Mais il ne lâche pas le morceau : "Qu'est-ce que tu racontes ?" Ce langage codé veut sûrement dire : "Pourquoi es-tu à la gare et prends-tu le train ?" Je lui réponds que je suis sûrement là pour la même raison que lui, aller chez notre ami en commun pour le dîner de Noël. Gaffe. Il n'est pas invité. Il devient tout rouge et envoie un texto à mon hôte pour lui faire part de son mécontentement. Vous voyez que cette convention qui consiste à ne pas demander qui vient dîner peut briser des amitiés. En le quittant, je ne suis pas étonné de l'entendre lancer la formule-cliché que je supporte mal : "À bientôt, et bon courage !" Bon courage pour quoi ? J'ai toujours l'impression que "bon courage" veut dire "tu vas mal".
Je suis en avance. Je rentre dans une boutique pour acheter un pull pour le fameux Cédric. Dans n'importe quel commerce, il faut toujours commencer par dire que l'on va bien. Je pense que l'on utilise 2 % de notre vie à dire "Ça va ?" et "Oui, et toi ?". Aux vendeurs qui me disent : "Comment allez-vous aujourd'hui ?", je m'amuse souvent à répondre : "Écoutez, pour vous dire la vérité, pas très bien. Je viens de me faire virer, je suis célibataire, seul et abandonné, je vais craquer... Mon psy est en prison, ça me fait du bien de vous parler." J'aurais aimé filmer leur réaction pour vous la montrer. Il y a d'autres expressions hypocrites qu'il est de bon ton de dire dès que l'occasion se présente : "Si je peux faire quoi que ce soit pour toi...". Là aussi j'aime m'amuser à dire : "Oui, il y a quelque chose que tu peux faire." La plupart de temps, mon interlocuteur s'enfuit en courant.
"N'apporte rien, c'est toi que l'on veut voir"
Dans le train, les personnes assises en face de moi ne parlent pas, elles hurlent. J'entends des choses intimes sur leur vie que je ne devrais pas connaître et qui me gênent. J'appelle mon ami pour le prévenir en chuchotant que le train part avec un peu de retard. Soudainement tous mes voisins tournent leur tête vers moi avec un regard assassin. Un contrôleur passe et me demande d'aller téléphoner entre les rames. Dans le train, il est interdit de chuchoter au téléphone, par contre, il n'est pas nécessaire d'aller entre les rames pour hurler à son voisin que notre femme nous quitte. Cette convention me dépasse.

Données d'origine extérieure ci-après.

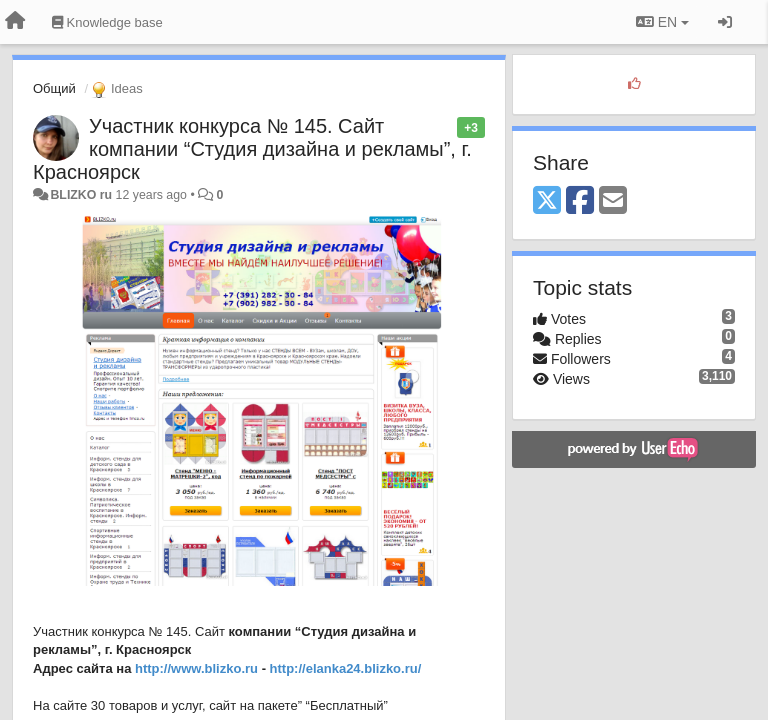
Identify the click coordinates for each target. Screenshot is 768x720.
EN (662, 22)
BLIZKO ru (82, 195)
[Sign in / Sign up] (725, 22)
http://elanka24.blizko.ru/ (346, 668)
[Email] (613, 201)
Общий (54, 88)
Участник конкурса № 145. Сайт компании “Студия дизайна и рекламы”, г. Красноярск (252, 149)
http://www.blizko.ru (196, 668)
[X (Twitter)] (547, 201)
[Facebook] (580, 201)
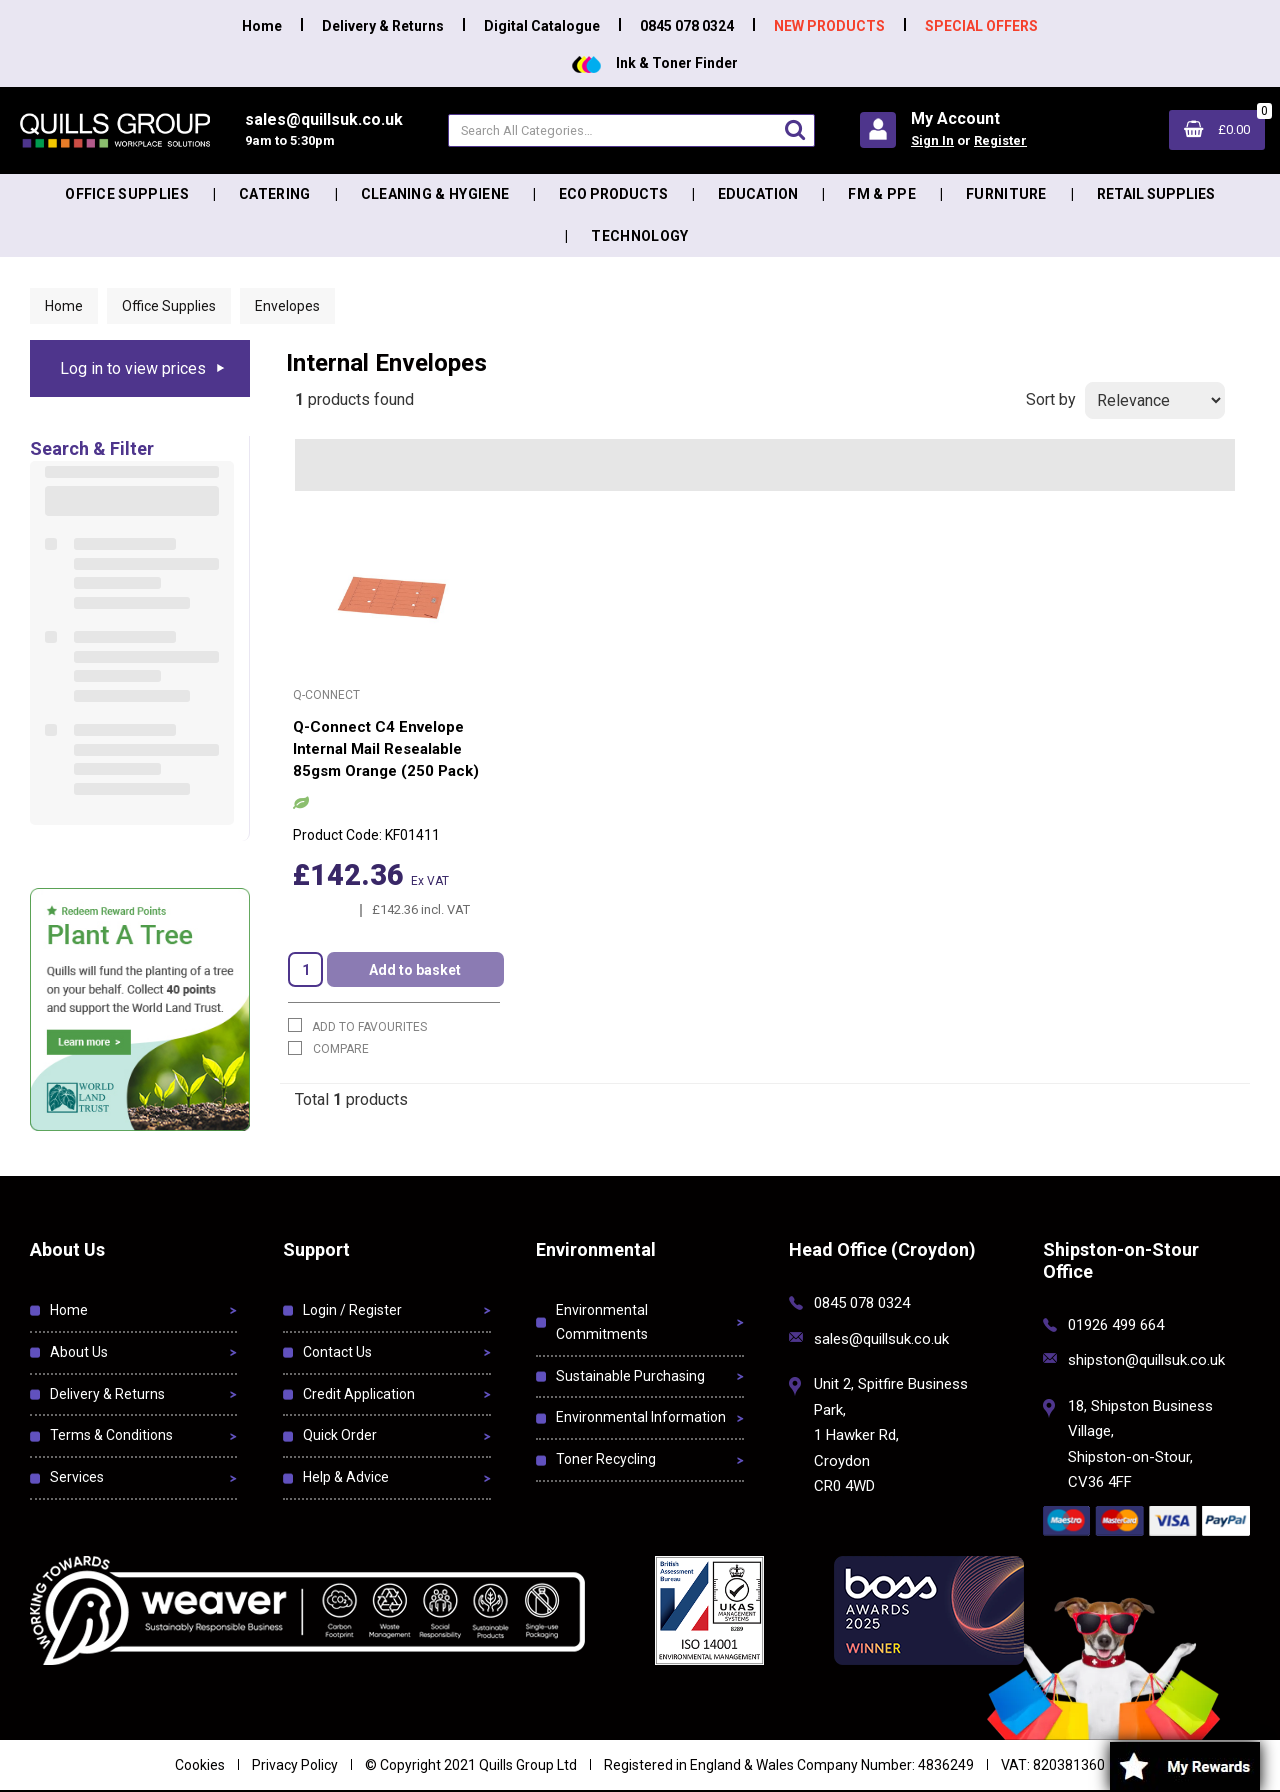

Plus tard, pendant la soirée de mon ami, je remarque qu'il me fait un peu la tête. On m'explique que je suis venu sans rien, ni bouteille de vin ni petit cadeau pour lui, et qu'il est vexé. Pourtant il m'a bien signifié au téléphone : "Surtout n'apporte rien, c'est toi que l'on veut voir." J'ai compris que cette phrase signifie en fait l'exact contraire, bon à savoir pour la prochaine fois. Lors de l'échange de cadeaux, la demoiselle qui avait tiré mon nom au sort m'a offert une écharpe orange terrifiante. À son classique : "Tu peux changer si tu n'aimes pas", j'ai répondu : "Avec plaisir, je pense la prendre dans une autre couleur." La jeune fille était très vexée. Il faut savoir que c'est encore une phrase qui n'attend qu'une réponse négative. De mon côté, j'ai offert le pull en laine acheté à la gare à mon inconnu, je lui ai bien sûr signifié qu'il pouvait changer. Il a répondu négativement. Je lui ai proposé de l'essayer. Quelque minutes plus tard Cédric faisait une crise d'urticaire et a dû être conduit chez le médecin. Il n'avait pas osé me dire qu'il était allergique à la laine et voulait accepter de changer mon cadeau... Apprenez à être mal élevé de temps en temps, ça peut toujours servir.